Exercise objective » Each line of the listing below that includes "checkbox" should be reported.

======== Record extracts

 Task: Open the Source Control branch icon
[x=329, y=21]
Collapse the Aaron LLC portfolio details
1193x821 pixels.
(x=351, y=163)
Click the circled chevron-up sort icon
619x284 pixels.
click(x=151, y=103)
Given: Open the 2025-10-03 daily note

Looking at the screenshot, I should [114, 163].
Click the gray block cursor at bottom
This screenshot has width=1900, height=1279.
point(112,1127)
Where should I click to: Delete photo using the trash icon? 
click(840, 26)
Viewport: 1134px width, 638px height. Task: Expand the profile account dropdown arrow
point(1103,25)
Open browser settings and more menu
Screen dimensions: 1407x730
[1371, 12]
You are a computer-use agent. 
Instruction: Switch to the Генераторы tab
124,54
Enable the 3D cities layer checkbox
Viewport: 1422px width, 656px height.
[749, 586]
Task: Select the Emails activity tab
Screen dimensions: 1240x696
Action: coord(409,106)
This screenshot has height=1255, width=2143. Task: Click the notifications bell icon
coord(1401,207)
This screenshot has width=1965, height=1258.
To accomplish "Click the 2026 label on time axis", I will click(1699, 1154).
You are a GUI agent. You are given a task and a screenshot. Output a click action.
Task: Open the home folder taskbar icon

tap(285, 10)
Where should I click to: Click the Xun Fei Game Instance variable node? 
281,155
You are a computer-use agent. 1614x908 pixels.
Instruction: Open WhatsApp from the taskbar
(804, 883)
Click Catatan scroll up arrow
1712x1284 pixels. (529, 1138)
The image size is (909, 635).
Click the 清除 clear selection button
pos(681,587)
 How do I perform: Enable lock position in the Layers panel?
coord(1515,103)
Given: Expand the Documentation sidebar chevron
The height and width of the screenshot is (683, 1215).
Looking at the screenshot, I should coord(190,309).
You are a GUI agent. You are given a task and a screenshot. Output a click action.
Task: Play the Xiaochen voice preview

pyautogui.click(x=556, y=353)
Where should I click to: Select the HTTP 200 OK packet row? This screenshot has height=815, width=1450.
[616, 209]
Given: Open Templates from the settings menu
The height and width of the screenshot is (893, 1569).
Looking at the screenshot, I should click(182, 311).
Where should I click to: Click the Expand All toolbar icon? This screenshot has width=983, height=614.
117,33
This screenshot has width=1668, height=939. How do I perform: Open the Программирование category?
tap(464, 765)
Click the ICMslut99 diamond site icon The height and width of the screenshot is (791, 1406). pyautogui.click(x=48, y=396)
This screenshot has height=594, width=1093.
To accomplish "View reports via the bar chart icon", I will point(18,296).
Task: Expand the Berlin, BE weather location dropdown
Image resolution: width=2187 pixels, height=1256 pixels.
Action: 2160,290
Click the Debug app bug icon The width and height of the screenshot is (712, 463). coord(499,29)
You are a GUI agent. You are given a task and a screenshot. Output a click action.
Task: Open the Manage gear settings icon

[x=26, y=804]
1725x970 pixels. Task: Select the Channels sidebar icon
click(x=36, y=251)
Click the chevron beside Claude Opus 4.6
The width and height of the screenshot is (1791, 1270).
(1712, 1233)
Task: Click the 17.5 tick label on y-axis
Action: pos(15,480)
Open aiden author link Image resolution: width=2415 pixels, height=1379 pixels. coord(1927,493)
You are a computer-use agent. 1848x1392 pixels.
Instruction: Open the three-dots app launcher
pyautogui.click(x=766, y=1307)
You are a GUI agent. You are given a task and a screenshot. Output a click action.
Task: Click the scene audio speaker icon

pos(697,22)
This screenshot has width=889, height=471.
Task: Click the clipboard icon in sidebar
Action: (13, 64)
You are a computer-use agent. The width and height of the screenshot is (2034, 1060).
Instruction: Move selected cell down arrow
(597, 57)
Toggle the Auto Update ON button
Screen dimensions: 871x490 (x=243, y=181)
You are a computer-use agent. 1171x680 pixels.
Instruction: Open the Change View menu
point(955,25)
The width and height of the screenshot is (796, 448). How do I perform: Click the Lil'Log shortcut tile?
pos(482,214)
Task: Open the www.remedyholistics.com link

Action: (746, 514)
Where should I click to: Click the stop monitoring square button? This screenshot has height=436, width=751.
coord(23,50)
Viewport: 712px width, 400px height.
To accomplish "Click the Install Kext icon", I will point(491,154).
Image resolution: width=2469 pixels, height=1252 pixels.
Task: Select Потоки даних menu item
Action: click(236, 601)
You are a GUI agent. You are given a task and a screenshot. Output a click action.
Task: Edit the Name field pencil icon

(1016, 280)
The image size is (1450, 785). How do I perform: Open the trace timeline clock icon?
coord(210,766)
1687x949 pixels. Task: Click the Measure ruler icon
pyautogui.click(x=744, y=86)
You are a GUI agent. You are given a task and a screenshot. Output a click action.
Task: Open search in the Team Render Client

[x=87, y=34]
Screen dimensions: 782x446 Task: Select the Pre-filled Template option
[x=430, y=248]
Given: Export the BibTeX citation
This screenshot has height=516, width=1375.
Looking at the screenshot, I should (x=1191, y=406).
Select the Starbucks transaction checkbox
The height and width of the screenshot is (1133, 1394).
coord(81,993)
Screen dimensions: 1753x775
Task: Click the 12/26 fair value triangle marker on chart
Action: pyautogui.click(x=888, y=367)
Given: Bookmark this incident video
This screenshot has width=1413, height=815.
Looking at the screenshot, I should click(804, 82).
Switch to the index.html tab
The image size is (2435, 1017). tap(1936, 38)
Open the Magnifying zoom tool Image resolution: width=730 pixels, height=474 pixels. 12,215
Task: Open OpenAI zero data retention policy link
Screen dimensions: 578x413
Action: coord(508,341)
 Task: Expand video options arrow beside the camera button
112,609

================

Solution to this problem »
Enable the 3D cities layer checkbox
Select the Starbucks transaction checkbox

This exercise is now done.